EXERCISE INPUTS ::

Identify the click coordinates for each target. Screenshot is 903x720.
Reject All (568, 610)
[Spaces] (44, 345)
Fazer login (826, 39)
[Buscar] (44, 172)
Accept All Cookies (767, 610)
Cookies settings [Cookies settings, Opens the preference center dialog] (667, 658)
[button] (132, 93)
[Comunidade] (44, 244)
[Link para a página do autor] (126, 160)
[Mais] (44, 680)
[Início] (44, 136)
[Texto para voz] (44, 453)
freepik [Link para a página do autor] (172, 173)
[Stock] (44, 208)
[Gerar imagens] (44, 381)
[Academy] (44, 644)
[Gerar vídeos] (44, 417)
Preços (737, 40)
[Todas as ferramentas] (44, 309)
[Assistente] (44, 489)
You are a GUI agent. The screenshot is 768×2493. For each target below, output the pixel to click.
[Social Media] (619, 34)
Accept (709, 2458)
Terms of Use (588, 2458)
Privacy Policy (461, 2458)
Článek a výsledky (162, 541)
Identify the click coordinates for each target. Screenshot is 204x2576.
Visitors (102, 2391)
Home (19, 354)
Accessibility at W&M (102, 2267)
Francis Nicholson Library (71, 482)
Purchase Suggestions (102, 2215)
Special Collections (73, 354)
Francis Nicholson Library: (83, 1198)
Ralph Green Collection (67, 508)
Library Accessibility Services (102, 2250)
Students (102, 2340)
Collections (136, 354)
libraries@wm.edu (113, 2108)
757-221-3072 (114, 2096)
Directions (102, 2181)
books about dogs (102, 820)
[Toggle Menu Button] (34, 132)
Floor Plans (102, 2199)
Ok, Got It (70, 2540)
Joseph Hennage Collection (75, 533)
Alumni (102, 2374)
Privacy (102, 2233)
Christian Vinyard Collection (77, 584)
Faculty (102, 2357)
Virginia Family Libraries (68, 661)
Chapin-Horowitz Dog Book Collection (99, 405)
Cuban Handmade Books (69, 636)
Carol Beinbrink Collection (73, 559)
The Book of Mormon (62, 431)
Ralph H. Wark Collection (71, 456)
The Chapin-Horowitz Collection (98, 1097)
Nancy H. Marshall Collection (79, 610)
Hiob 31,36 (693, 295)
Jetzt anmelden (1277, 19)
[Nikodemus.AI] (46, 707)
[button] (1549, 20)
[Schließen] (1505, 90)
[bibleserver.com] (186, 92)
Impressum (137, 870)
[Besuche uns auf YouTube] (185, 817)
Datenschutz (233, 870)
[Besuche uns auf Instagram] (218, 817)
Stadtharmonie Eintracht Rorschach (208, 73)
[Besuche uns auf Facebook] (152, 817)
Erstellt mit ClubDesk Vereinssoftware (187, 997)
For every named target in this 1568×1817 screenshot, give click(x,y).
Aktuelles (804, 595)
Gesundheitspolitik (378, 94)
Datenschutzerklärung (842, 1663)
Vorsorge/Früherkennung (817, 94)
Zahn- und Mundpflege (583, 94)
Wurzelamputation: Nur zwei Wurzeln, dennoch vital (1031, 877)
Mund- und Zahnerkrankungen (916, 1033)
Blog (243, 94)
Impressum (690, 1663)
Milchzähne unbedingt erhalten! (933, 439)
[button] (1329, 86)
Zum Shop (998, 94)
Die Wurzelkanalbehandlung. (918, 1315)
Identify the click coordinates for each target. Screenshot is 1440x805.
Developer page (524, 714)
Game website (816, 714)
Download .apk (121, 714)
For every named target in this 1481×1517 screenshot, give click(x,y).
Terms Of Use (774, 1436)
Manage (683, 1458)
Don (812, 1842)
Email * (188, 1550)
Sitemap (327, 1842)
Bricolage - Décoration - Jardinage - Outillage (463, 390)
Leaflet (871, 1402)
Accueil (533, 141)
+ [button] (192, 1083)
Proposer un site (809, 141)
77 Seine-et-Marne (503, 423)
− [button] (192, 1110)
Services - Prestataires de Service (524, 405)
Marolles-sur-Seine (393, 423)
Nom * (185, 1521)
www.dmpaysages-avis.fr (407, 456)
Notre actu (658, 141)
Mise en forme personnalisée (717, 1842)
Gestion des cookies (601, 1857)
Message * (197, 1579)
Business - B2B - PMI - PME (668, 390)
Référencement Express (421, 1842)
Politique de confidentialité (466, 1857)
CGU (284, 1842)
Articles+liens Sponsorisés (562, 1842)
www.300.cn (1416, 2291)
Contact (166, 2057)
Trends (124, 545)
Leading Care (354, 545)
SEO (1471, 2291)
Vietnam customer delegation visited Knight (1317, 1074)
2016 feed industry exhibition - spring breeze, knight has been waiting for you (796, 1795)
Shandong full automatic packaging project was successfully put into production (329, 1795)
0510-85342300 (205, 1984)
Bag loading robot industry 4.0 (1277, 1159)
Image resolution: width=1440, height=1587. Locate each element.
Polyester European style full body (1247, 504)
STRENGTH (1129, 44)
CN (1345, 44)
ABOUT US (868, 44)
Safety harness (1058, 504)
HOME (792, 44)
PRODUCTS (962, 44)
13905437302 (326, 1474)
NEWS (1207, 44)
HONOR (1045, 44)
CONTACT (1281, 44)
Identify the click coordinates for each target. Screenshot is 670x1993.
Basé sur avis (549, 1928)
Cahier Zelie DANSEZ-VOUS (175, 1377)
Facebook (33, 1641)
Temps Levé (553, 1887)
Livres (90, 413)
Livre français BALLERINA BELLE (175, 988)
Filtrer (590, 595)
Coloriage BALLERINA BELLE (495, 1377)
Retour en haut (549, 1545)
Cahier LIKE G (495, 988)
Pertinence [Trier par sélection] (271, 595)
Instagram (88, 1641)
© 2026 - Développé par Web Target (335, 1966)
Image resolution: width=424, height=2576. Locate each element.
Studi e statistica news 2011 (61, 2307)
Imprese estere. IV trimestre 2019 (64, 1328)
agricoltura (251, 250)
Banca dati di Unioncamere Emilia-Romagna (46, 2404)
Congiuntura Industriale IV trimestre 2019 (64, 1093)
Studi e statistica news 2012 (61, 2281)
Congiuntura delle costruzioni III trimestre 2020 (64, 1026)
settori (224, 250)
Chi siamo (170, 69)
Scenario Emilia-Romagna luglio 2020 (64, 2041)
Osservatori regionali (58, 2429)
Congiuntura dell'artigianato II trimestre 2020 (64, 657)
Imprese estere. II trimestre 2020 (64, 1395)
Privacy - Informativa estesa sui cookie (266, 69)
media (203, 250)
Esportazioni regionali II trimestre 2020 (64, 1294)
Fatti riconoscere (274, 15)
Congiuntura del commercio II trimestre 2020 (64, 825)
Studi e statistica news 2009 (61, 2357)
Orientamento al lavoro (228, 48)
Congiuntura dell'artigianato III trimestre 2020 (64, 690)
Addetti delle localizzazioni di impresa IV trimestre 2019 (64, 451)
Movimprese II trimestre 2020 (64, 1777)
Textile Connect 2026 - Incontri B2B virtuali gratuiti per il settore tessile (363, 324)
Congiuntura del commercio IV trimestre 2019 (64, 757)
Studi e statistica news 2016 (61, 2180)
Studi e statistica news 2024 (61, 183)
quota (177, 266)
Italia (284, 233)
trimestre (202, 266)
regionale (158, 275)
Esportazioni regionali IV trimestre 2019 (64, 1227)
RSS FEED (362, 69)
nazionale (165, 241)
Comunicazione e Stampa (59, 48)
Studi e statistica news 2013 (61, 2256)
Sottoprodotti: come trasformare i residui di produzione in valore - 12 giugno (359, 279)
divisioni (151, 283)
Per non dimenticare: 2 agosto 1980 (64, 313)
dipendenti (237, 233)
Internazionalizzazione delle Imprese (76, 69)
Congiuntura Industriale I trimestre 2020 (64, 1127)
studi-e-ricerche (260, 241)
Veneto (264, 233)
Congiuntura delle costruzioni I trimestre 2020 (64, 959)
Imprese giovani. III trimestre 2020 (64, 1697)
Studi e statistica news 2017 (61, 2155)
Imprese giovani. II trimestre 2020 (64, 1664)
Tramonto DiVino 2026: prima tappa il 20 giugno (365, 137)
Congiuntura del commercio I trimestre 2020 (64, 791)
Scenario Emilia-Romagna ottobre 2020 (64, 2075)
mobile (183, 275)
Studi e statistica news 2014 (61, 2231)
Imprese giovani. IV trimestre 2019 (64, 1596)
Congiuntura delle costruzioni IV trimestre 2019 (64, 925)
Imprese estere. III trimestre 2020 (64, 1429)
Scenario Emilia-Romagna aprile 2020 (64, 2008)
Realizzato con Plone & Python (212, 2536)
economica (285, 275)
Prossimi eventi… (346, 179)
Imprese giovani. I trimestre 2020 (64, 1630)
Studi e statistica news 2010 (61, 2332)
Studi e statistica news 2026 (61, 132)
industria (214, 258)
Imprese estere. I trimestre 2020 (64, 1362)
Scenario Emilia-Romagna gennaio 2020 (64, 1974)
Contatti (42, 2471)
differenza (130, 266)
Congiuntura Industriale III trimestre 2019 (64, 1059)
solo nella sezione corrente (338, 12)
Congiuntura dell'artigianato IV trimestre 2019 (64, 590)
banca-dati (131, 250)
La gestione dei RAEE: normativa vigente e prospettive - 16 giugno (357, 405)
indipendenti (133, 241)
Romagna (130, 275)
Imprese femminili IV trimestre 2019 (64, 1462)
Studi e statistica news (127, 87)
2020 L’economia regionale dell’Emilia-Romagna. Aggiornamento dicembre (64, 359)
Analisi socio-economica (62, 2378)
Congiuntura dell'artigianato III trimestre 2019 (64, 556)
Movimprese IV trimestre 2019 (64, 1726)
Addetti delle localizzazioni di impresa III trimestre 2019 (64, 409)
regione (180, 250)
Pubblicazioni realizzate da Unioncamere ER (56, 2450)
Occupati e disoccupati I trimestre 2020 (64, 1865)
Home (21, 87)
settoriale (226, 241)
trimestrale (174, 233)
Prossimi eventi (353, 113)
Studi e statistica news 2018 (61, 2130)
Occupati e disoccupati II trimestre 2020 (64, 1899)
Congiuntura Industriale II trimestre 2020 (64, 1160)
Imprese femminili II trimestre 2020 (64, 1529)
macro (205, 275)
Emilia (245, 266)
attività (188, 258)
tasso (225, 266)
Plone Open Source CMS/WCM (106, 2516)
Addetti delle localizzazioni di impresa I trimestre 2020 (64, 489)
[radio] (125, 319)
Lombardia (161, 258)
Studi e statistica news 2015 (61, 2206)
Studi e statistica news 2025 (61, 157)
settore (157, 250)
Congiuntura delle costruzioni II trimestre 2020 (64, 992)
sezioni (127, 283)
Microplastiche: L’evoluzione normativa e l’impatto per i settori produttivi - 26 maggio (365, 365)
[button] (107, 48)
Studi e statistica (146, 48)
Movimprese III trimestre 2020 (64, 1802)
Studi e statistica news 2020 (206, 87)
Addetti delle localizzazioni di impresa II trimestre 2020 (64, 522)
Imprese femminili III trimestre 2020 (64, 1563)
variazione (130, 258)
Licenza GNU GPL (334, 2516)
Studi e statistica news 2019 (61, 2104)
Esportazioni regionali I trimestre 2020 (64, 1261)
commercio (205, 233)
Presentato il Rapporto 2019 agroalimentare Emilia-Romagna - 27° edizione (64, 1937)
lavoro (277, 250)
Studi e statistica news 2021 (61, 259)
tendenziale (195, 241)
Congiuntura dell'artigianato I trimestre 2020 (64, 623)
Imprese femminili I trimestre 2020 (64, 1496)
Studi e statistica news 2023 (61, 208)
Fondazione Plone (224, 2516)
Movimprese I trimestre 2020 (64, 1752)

EXERCISE ::
Rewrite the part of the material that opens with the line containing "[Comunidade] (44, 244)" and closes with the line containing "Chapin-Horowitz Dog Book Collection (99, 405)", replacing "Visitors" with "Guests" and leaving everything else unchanged.

SOLUTION TO THE EXERCISE ::
[Comunidade] (44, 244)
[Link para a página do autor] (126, 160)
[Mais] (44, 680)
[Início] (44, 136)
[Texto para voz] (44, 453)
freepik [Link para a página do autor] (172, 173)
[Stock] (44, 208)
[Gerar imagens] (44, 381)
[Academy] (44, 644)
[Gerar vídeos] (44, 417)
Preços (737, 40)
[Todas as ferramentas] (44, 309)
[Assistente] (44, 489)
You are a GUI agent. The screenshot is 768×2493. For each target below, output the pixel to click.
[Social Media] (619, 34)
Accept (709, 2458)
Terms of Use (588, 2458)
Privacy Policy (461, 2458)
Článek a výsledky (162, 541)
Identify the click coordinates for each target. Screenshot is 204x2576.
Guests (102, 2391)
Home (19, 354)
Accessibility at W&M (102, 2267)
Francis Nicholson Library (71, 482)
Purchase Suggestions (102, 2215)
Special Collections (73, 354)
Francis Nicholson Library: (83, 1198)
Ralph Green Collection (67, 508)
Library Accessibility Services (102, 2250)
Students (102, 2340)
Collections (136, 354)
libraries@wm.edu (113, 2108)
757-221-3072 (114, 2096)
Directions (102, 2181)
books about dogs (102, 820)
[Toggle Menu Button] (34, 132)
Floor Plans (102, 2199)
Ok, Got It (70, 2540)
Joseph Hennage Collection (75, 533)
Alumni (102, 2374)
Privacy (102, 2233)
Christian Vinyard Collection (77, 584)
Faculty (102, 2357)
Virginia Family Libraries (68, 661)
Chapin-Horowitz Dog Book Collection (99, 405)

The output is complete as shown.